Sule Lamido University Commemorates World Soil Day 2025 with Lecture on Urban Sustainability
Sule Lamido University Commemorates World Soil Day 2025 with Lecture on Urban Sustainability
The Department of Soil and Land Management, Faculty of Agriculture and natural Resource Management, Sule Lamido University Kafin Hausa (SLUK) has organised a Public Lecture themed “Healthy Soil for Healthy Cities” to commemorate the 2025 World Soil Day, on Thursday 11th December, 2025.
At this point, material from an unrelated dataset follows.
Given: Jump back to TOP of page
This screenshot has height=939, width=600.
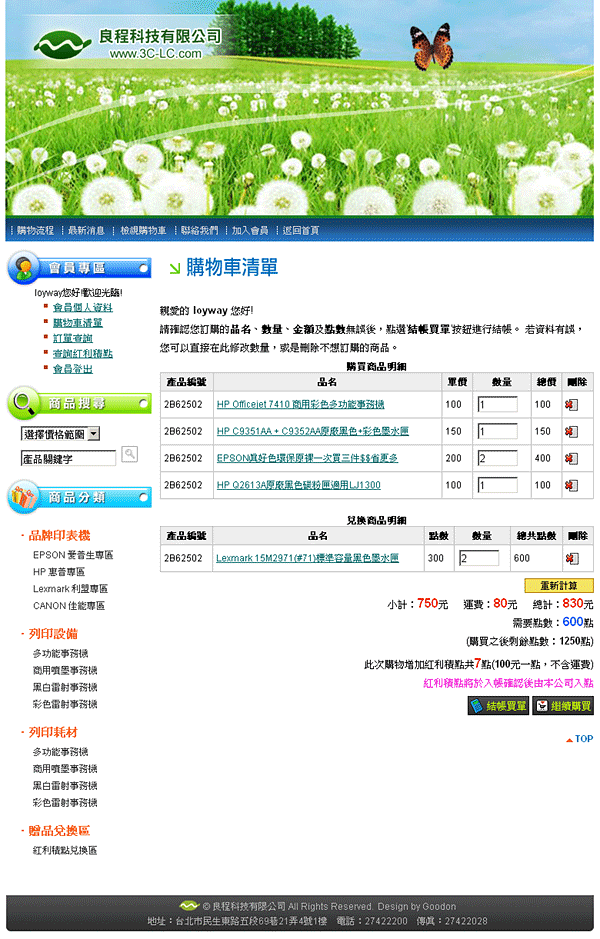Looking at the screenshot, I should 579,739.
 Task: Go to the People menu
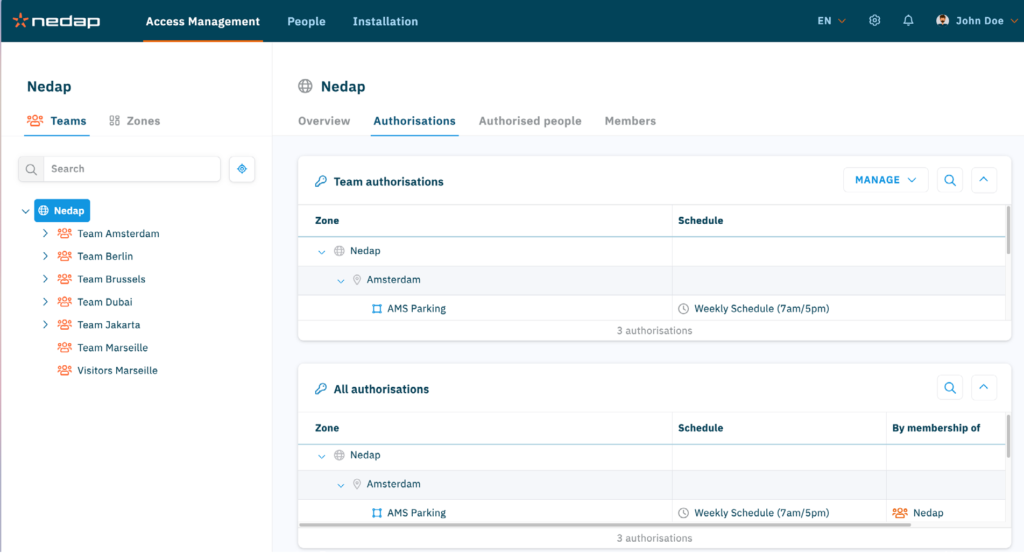306,21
While declaring the Public Lecture open, the Vice-Chancellor, Professor Muhammad Ibrahim Yakasai, fcasson, mnae, described soil as not only a natural resource but the foundation of food security, economic prosperity, environmental stability and sustainable urban development. The Vice-Chancellor, who was represented by the Deputy Vice-Chancellor Academics of the University, Eng. Professor Nasir Faruk further stressed the commitment of the University administration in the advancement of the Faculty of Agriculture and Natural Resource Management (FANRM) as evident during the recently concluded accreditation exercise, where the University made significant investments in laboratories, field equipment, instructional material, staffing and infrastructure across all programmes offered in the Faculty. The Vice-Chancellor then commended the efforts of Jigawa State Government steered by His Excellency, Malam Umar A. Namadi, FCA, for the recently launched Jigawa State Agricultural Policy 2024-2030 which prioritises sustainable land use, climate-smart agriculture, soil fertility enhancement, mechanisation, irrigation expansion, youths and women empowerment and improved access to inputs and markets.
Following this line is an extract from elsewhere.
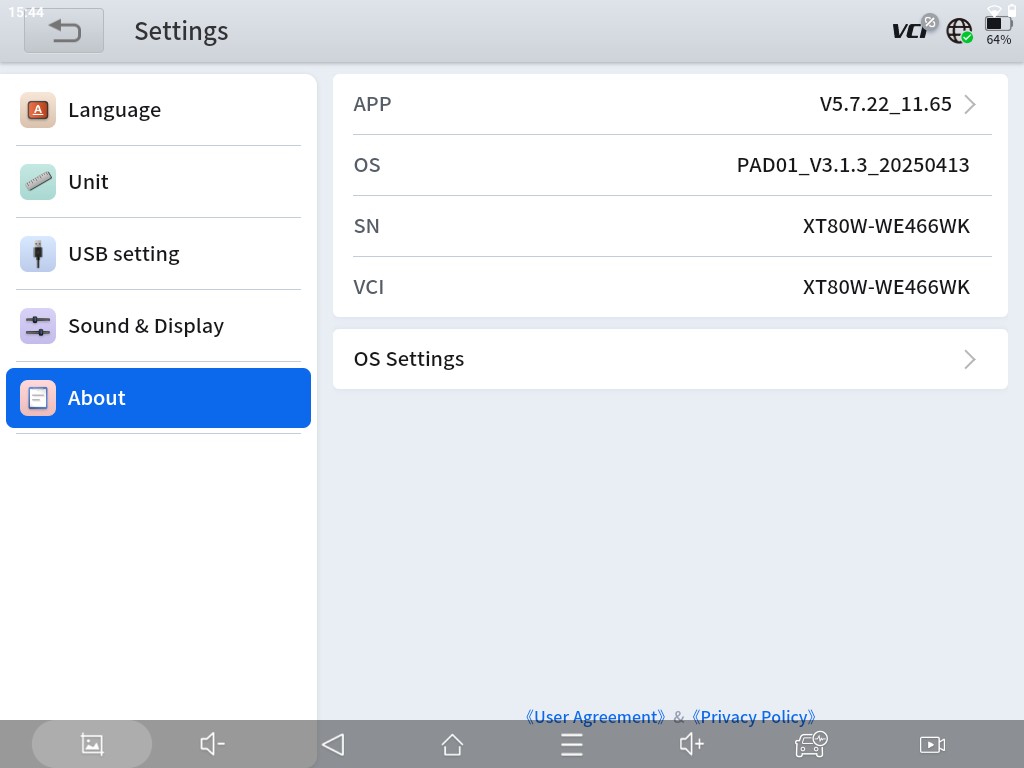Open the User Agreement link

coord(596,717)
In a paper titled ‘Healthy Soil for Healthy Cities-Why Soil Matter More Than Ever’, the Guest Speaker and President of Soil Science Society of Nigeria, Professor Jibrin Mohammed Jibrin from Bayero University, Kano, disclosed that Healthy soils perform four essential services which include nourishing of crops by providing the nutrients that determine not only yield, but also the micronutrient quality of our diets, regulating water by serving as sponges that absorb rainfall, reduction of flooding through the sustenance of rivers and aquifers through the dry season and regulation of the climate by storing of more carbon than all the world’s vegetation combined - carbon that, if mismanaged, escapes into the atmosphere and amplifies global warming. While enumerating the role of Universities in good soil management, Professor Mohammed listed integrating soil health through teaching, regenerative agriculture and urban soil management into the University curricula, and developing precise soil mapping tools, digital advisory systems, and low-cost soil health diagnostics suited to local contexts through research and innovation and working with local governments and farmer groups through extension to support national programmes.
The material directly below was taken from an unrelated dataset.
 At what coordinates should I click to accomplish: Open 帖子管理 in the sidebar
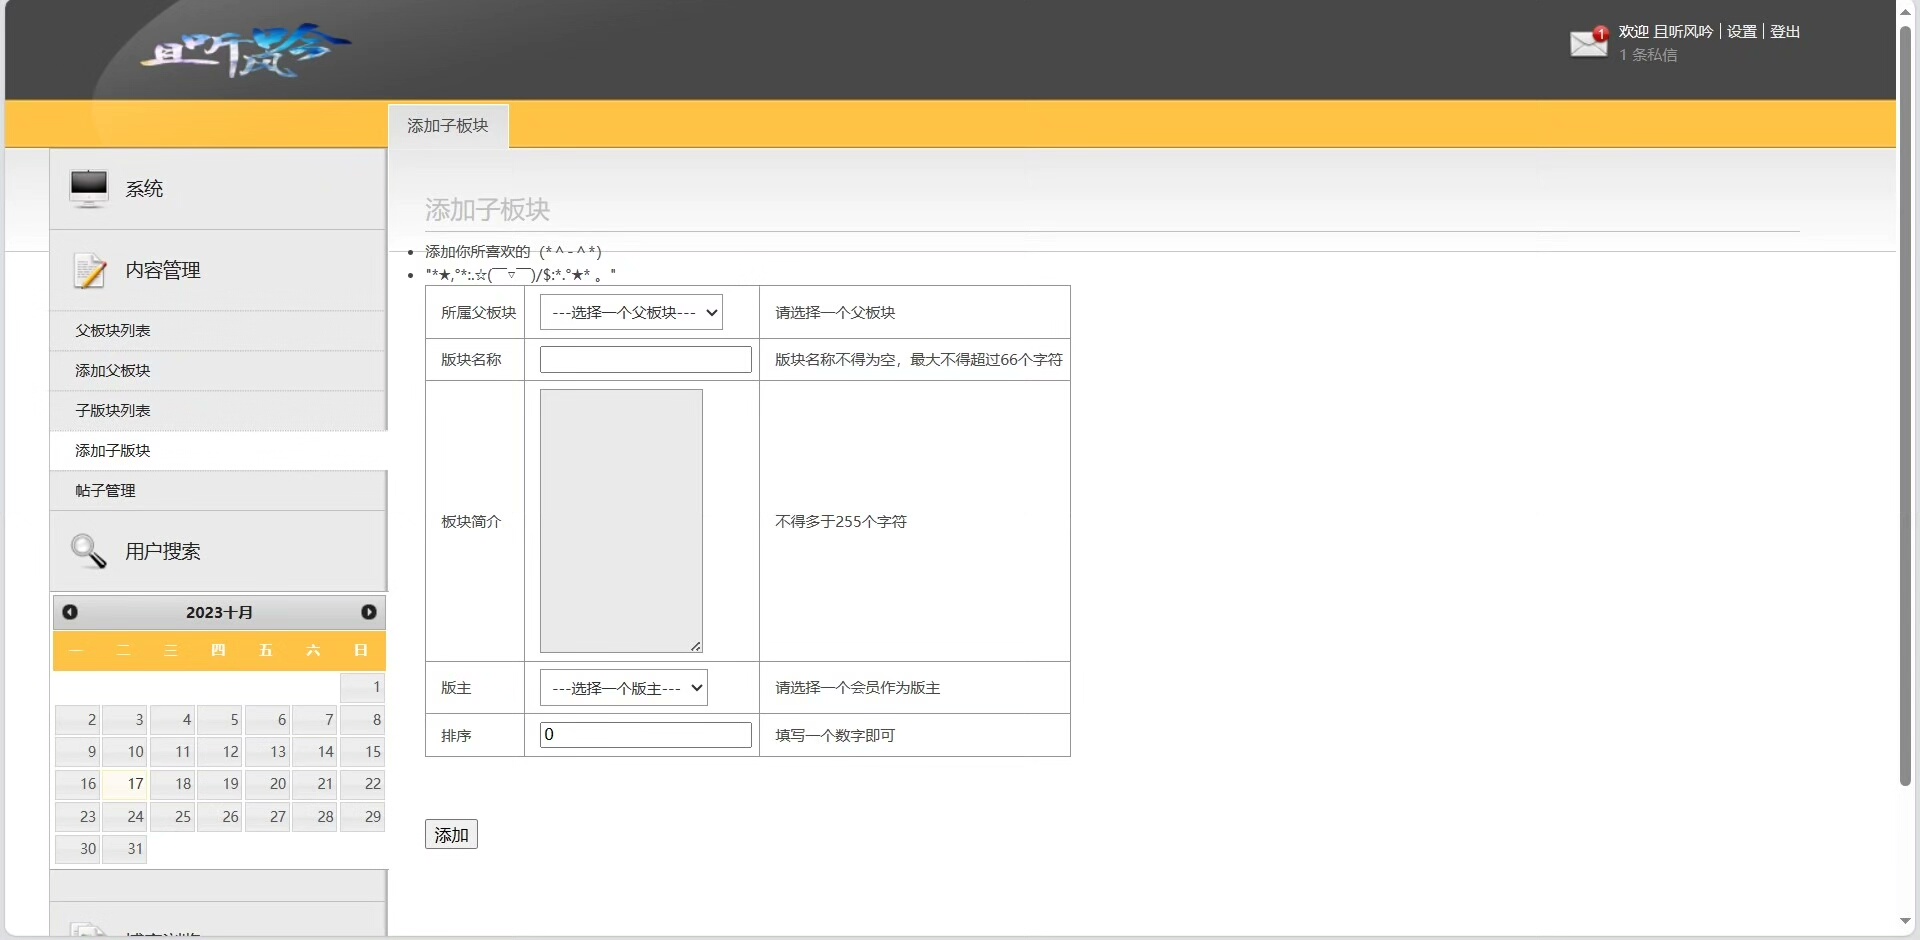point(105,491)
Earlier in his welcome address, the Head of the Department of Soil and Land Management, FNRM, SLUK, Dr. Shamsu Ado Zakari described soil as the most essential natural resource which forms the foundation of human food systems, regulator of water and nutrients, a habitat for countless organisms and a crucial partner in combating climate change and land degradation. Dr. Zakari also revealed that the celebration was not just a formality but a call to action that reminds us of our collective responsibility to protect, conserve and sustainably manage the soil that sustains our lives.
Highpoint of the occasion was Soil Exhibition and Demonstration Tour and a group photograph.